Record extracts Block Start

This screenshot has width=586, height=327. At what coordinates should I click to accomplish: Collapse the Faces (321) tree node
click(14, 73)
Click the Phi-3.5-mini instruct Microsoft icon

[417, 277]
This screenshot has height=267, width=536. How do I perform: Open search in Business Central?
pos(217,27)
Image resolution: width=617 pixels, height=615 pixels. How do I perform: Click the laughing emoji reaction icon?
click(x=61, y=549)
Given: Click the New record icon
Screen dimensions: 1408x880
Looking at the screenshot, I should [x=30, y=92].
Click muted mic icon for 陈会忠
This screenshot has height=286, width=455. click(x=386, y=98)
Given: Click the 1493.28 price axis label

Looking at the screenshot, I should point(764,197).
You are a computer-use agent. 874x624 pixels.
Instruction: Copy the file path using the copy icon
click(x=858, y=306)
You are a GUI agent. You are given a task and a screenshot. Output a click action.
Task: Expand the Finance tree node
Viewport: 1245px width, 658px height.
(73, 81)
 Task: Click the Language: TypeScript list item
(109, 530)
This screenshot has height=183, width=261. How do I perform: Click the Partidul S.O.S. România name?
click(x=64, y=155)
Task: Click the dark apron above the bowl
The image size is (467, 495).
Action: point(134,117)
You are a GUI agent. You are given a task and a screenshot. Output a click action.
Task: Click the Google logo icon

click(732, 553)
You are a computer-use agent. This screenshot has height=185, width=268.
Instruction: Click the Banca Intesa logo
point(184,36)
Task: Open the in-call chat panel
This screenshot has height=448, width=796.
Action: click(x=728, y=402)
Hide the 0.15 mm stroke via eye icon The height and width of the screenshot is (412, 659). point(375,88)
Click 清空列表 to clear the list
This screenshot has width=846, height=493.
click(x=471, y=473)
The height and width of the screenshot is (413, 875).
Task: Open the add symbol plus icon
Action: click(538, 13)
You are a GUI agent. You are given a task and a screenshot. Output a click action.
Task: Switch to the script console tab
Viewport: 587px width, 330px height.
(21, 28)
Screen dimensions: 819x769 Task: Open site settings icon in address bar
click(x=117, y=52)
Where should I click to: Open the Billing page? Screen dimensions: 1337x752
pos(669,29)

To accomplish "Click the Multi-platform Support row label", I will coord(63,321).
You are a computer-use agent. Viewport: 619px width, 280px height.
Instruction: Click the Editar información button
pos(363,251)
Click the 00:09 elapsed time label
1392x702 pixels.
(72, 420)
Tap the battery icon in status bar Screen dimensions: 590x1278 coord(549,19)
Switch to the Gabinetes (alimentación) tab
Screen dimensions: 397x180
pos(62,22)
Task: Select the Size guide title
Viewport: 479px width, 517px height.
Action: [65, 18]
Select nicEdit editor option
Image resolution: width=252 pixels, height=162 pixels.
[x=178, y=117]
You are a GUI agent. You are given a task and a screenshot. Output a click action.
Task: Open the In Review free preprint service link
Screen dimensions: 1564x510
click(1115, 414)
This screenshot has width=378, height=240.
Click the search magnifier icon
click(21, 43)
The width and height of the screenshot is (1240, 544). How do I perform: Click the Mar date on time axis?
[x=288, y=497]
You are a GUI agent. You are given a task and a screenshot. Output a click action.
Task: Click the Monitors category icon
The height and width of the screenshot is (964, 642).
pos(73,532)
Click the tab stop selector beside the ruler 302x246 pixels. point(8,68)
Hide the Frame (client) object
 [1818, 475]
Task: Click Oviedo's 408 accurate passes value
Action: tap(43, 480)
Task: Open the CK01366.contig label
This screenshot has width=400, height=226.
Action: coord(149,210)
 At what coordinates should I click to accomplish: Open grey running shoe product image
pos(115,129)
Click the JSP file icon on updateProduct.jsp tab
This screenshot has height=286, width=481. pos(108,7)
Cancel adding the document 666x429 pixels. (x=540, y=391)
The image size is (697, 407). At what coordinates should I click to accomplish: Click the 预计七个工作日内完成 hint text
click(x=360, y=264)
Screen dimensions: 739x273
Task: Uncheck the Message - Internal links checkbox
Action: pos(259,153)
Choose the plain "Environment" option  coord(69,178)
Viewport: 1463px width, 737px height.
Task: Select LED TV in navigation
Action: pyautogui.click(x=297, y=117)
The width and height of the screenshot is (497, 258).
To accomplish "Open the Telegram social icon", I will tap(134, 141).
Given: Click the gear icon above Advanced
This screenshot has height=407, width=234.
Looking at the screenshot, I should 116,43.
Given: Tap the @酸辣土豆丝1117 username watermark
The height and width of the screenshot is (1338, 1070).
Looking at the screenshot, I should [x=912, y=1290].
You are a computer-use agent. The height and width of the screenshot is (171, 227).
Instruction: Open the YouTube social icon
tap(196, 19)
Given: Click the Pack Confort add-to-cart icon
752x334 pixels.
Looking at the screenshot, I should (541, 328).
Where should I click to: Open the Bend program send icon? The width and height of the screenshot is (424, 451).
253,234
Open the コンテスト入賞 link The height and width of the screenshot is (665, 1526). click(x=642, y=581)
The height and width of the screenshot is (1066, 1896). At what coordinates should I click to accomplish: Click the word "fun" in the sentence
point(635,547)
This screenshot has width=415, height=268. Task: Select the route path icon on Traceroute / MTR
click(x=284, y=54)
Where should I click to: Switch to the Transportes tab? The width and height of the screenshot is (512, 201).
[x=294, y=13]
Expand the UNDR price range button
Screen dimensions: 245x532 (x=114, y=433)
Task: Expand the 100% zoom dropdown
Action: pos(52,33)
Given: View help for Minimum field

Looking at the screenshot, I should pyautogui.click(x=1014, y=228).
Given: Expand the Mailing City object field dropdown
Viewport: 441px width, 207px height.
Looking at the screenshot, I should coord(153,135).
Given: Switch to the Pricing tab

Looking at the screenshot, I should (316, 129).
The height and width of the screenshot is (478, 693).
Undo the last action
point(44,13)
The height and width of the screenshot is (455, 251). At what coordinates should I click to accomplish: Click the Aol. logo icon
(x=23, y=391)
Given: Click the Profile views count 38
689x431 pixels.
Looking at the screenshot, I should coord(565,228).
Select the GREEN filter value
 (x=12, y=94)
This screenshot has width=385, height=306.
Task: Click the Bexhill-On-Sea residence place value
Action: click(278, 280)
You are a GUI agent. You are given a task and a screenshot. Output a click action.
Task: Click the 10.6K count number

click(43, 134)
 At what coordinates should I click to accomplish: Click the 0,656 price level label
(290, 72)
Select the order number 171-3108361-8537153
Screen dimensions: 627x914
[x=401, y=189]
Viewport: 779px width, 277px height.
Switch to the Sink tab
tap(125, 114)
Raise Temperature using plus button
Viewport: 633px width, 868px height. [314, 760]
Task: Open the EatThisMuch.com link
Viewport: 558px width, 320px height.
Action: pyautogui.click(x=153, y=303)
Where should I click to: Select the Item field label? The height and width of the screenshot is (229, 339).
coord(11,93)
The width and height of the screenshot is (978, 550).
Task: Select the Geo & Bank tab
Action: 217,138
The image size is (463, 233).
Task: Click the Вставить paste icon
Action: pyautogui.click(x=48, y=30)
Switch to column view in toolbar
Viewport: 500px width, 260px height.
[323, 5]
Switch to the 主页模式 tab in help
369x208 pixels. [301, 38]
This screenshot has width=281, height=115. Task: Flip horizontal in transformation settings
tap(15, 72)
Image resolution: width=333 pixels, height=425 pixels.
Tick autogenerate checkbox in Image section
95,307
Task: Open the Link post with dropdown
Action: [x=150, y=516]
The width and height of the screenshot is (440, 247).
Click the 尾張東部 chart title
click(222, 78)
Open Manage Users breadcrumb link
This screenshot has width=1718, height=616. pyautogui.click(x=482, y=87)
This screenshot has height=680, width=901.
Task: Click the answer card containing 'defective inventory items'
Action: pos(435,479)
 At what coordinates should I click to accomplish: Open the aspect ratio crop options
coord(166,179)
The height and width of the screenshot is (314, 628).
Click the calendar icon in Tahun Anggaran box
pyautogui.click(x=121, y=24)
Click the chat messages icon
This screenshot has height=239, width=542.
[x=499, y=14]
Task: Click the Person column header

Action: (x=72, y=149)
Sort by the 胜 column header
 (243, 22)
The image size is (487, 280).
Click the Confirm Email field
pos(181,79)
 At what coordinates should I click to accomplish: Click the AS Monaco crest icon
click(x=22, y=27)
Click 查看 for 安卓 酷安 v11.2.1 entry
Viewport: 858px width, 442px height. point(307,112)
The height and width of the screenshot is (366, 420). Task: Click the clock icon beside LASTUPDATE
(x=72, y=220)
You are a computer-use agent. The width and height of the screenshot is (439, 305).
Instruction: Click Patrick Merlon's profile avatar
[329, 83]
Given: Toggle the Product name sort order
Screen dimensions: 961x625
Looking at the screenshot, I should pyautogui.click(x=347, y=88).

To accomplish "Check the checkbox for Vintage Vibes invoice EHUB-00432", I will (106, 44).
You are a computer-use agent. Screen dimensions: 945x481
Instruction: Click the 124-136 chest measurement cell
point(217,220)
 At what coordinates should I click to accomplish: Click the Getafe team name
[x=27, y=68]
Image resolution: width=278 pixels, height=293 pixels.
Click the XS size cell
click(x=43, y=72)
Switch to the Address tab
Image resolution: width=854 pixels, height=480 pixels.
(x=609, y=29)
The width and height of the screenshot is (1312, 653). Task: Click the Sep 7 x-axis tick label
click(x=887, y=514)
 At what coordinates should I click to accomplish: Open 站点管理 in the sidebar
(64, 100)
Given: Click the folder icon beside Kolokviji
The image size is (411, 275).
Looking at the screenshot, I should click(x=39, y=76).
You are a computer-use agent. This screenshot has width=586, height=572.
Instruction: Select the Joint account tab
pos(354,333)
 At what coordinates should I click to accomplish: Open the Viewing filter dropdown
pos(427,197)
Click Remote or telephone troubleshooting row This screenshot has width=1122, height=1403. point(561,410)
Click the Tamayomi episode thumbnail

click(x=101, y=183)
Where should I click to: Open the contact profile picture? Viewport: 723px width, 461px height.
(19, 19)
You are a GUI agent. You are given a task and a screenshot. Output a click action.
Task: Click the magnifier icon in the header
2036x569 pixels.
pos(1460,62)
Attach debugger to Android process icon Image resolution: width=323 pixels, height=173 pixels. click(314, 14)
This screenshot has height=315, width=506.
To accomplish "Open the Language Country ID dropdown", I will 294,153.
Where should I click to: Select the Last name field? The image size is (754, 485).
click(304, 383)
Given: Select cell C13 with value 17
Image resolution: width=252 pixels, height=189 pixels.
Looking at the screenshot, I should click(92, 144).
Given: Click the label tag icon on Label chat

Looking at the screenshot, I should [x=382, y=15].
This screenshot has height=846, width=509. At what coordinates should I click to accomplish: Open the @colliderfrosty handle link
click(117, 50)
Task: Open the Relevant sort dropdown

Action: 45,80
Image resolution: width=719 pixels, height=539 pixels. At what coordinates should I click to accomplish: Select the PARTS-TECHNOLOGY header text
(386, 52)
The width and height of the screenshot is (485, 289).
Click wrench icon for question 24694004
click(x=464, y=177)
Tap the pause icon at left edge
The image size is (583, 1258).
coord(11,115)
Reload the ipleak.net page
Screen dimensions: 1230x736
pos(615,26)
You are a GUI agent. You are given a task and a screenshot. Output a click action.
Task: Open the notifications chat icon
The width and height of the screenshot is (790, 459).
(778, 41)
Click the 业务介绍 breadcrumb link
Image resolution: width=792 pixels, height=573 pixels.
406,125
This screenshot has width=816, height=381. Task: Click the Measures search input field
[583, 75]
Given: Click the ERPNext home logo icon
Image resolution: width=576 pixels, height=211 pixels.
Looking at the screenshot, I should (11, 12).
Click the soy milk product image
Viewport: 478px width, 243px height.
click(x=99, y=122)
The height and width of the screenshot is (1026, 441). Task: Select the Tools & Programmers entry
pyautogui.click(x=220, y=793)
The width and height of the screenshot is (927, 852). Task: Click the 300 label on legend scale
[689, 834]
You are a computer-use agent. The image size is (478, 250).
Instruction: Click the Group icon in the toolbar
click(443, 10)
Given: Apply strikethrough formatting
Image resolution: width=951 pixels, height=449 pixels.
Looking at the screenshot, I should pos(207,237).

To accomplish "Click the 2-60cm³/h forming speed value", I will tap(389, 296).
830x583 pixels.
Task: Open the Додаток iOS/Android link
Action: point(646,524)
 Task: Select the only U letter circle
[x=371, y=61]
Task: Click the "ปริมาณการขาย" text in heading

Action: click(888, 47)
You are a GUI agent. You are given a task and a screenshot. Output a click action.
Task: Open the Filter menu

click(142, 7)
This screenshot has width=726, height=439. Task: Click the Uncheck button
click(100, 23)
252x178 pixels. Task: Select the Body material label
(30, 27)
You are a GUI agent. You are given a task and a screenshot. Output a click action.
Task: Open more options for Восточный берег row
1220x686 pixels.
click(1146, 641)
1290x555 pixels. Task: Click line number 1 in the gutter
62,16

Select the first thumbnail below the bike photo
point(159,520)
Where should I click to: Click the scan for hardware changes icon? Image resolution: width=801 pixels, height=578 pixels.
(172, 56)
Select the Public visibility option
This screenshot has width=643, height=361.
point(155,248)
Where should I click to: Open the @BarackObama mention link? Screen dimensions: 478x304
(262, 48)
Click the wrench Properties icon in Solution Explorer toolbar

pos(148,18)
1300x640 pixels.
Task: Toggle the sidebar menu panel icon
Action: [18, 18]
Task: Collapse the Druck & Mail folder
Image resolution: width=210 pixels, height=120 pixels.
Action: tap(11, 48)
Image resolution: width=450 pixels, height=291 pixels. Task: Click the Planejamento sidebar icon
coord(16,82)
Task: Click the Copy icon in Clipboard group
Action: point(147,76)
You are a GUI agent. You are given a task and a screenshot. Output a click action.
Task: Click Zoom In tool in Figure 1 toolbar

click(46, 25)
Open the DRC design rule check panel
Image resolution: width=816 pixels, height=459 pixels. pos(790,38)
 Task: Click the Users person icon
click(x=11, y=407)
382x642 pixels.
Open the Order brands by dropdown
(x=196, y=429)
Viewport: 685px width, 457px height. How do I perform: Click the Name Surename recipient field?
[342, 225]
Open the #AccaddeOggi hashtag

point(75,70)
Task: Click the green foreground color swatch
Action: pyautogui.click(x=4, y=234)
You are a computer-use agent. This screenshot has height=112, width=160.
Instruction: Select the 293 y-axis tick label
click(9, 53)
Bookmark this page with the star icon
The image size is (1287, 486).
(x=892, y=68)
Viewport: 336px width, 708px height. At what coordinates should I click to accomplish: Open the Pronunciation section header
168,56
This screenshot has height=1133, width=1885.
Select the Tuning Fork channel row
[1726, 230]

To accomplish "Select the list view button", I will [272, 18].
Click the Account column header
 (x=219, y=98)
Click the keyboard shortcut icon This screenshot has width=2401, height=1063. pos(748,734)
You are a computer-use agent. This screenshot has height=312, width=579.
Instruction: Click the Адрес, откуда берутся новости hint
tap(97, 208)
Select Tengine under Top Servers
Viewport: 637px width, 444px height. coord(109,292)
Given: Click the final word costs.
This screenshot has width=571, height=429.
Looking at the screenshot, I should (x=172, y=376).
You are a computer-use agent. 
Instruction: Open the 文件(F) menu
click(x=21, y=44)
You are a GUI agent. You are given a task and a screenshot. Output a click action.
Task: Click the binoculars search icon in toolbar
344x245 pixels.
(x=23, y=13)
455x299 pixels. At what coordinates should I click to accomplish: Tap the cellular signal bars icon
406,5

Record extracts Block End

All that belongs in the answer is the run of lines above from the line containing "Click the XS size cell" through the line containing "This screenshot has height=315, width=506.", exactly as written.

Click the XS size cell
click(x=43, y=72)
Switch to the Address tab
Image resolution: width=854 pixels, height=480 pixels.
(x=609, y=29)
The width and height of the screenshot is (1312, 653). Task: Click the Sep 7 x-axis tick label
click(x=887, y=514)
 At what coordinates should I click to accomplish: Open 站点管理 in the sidebar
(64, 100)
Given: Click the folder icon beside Kolokviji
The image size is (411, 275).
Looking at the screenshot, I should click(x=39, y=76).
You are a computer-use agent. This screenshot has width=586, height=572.
Instruction: Select the Joint account tab
pos(354,333)
 At what coordinates should I click to accomplish: Open the Viewing filter dropdown
pos(427,197)
Click Remote or telephone troubleshooting row This screenshot has width=1122, height=1403. point(561,410)
Click the Tamayomi episode thumbnail

click(x=101, y=183)
Where should I click to: Open the contact profile picture? Viewport: 723px width, 461px height.
(19, 19)
You are a GUI agent. You are given a task and a screenshot. Output a click action.
Task: Click the magnifier icon in the header
2036x569 pixels.
pos(1460,62)
Attach debugger to Android process icon Image resolution: width=323 pixels, height=173 pixels. click(314, 14)
This screenshot has height=315, width=506.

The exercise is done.